● ЗАДАЧА:
Отредактируйте фрагмент текста о Пикассо от «Как было в реальности, мы» до «простили и Пикассо.» включительно. Перепишите его целиком, заменив «по сплетням» на «по слухам».

● ТЕКСТ:
Когда Пикассо писал «Свидание», он собирался рассказать нечто скабрезное, а получился рассказ о любви и свободе – и о вере.
Так произошло по законам искусства: гений не может быть грязным. Впрочем, гений был одновременно живым человеком – а живому человеку припомнили, что в жизни он не сумел защитить всех. А уж общественными правилами он точно пренебрегал. Стали говорить о последних картинах Пикассо – на них объятия уже выглядят предельно эротично: написанные восьмидесятилетним стариком сцены любви стали трактовать как выражение старческой похоти, как проделки сатира. Но и эти скабрезные картины были «любовью вопреки» – вопреки возрасту, наступающей дряхлости, бессилию, смерти. Это тоже было сопротивление небытию – и когда старик, коему положено быть немощным, сжимает в объятиях женщину – из последних сил, вопреки здоровью и законам природы, – это тоже битва за свободу. Но Пикассо именно этой всепоглощающей, вечно горящей свободы и не прощали; ни в чем, никогда и никому из тех, кто говорил о любви – прощения не было.
Как было в реальности, мы знаем по сплетням – на холстах суетное обретало иную реальность, кто знает, какая реальность подлинная? – но ни Маяковскому, ни Хемингуэю, ни Чаплину не простили их любвеобильности; не простили и Пикассо.
Теперь уже не узнать, какими словами Маяковский описал Дон Жуана (Лиля Брик рассказывала, что Маяковский уничтожил поэму «Дон Жуан», когда поэма не понравилась Лиле), но нет сомнений, что поэт трактовал Дон Жуана как любовника, отдающего себя всякой избраннице сполна, всякий раз переживающего искренне, проживающего много жизней. Собственно, миф о вечной девственности Афродиты, всякое утро выходящей из морской пены очищенной, – это рассказ ровно о том же. В случае Пикассо перемена спутницы воплощалась буквально в новом цикле творчества: «розовый» и «кубистический» периоды посвящены Фернанде Оливье, а «энгровский» – Ольге Хохловой; личная жизнь художника была запутанной, что неудивительно для парижской богемы – но невозможно спутать холсты из серии, рожденной отношениями с Марией-Терезой Вальтер, и холсты, посвященные Доре Маар, это две разные истории, прожитые полно, и каждая из них – отдельная жизнь. Невозможно представить, как искренности Чаплина или Ремарка хватало на многие любовные романы – но и допустить, что они фальшивили, тоже невозможно: книги и фильмы тому подтверждение. Если понимать любовь как отношения конкретных людей, связанных контрактом, это непредставимо; но если понимать любовь как пример единения людей, как сбережение себе подобного, то возможно только так. Любовь – связующее вещество бытия, та субстанция, которая согласно Данте движет вселенную, она принадлежит сразу всем и не принадлежит никому – сила Маяковского и Пикассо в том, что они конкретную любовную историю воспринимали как фрагмент общей судьбы всех людей. Пикассо был (в представлении читателей гламурных биографий) Дон Жуаном, менявшим женщин; но он же был (и таким остался на холстах) рыцарем, защищающим Прекрасную даму. Вообще говоря, это сугубо философский вопрос – соответствие Венеры Небесной и Венеры Земной; искусство Ренессанса данное противоречие принимало – но прямолинейный XX век хотел простоты.

● ИСХОДНЫЕ ДАННЫЕ:
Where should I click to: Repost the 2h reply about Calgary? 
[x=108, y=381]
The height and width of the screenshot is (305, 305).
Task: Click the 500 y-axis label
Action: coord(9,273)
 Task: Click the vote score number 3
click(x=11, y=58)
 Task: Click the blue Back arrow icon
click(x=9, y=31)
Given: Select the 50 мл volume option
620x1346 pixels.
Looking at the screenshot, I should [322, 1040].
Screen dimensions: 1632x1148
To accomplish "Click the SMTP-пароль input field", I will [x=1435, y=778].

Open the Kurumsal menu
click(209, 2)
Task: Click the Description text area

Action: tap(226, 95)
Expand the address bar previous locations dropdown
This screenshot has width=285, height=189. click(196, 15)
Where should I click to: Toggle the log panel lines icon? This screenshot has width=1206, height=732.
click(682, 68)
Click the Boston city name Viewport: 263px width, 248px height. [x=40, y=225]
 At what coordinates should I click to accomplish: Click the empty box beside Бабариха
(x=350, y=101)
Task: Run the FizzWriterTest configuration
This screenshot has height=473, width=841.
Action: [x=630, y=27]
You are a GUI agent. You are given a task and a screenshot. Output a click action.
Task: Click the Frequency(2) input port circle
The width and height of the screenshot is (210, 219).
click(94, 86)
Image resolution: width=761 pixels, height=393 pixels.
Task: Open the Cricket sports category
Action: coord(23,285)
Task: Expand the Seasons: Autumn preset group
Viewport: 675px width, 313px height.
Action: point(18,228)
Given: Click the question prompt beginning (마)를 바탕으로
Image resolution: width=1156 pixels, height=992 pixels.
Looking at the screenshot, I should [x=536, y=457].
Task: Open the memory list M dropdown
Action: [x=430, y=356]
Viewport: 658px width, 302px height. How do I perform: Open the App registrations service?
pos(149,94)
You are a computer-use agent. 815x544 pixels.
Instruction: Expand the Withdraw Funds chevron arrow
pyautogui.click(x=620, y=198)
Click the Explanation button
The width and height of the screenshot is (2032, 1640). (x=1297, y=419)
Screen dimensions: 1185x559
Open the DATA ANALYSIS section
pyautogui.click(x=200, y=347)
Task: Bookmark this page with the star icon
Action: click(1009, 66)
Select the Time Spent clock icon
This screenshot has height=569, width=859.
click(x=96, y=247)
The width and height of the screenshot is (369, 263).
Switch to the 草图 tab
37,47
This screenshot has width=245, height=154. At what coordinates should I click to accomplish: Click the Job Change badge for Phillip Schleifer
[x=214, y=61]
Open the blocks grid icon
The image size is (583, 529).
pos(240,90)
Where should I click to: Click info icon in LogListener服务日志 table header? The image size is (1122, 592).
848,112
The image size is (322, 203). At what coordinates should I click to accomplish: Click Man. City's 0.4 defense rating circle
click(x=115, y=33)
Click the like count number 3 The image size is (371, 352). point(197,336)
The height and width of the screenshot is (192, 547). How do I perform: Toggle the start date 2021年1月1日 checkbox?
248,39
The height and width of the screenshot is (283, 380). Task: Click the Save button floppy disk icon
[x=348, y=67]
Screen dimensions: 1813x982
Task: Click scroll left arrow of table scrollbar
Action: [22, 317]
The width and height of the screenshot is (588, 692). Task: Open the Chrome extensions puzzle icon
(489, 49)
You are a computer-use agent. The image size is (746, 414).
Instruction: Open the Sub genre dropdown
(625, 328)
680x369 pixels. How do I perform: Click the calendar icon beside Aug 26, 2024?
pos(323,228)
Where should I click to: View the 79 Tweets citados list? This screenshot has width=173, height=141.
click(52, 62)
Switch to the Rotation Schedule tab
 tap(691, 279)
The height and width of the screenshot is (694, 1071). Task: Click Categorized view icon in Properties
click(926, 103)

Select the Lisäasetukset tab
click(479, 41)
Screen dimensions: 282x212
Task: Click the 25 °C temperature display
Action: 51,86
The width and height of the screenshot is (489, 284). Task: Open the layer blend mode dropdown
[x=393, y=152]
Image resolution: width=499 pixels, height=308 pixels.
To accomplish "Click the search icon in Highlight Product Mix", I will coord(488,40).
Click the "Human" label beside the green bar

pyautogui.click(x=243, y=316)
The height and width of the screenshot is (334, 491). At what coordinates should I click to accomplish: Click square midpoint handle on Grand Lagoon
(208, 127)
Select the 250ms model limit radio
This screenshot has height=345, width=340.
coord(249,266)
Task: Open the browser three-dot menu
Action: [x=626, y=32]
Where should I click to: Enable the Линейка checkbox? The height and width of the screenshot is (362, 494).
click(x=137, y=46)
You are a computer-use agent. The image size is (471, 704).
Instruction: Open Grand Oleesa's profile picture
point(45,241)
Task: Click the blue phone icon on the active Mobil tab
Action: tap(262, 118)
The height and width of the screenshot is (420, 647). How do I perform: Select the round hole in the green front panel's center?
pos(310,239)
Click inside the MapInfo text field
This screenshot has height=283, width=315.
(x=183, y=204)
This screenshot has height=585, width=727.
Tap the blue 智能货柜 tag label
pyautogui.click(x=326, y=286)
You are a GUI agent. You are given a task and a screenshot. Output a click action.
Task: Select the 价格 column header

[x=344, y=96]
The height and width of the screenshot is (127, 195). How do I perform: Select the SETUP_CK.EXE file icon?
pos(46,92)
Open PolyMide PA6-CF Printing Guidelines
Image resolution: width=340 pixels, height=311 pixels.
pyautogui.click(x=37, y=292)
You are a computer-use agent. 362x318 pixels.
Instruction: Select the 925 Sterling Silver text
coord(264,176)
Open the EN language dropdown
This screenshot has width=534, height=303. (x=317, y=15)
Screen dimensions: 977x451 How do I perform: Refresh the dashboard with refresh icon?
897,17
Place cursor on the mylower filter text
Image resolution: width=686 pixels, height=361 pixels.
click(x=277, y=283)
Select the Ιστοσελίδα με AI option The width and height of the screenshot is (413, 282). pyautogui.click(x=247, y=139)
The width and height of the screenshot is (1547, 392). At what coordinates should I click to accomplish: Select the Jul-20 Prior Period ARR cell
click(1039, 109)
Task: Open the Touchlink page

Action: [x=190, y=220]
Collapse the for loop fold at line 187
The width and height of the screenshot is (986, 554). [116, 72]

● ПОЛНЫЙ ОТВЕТ:
Как было в реальности, мы знаем по слухам – на холстах суетное обретало иную реальность, кто знает, какая реальность подлинная? – но ни Маяковскому, ни Хемингуэю, ни Чаплину не простили их любвеобильности; не простили и Пикассо.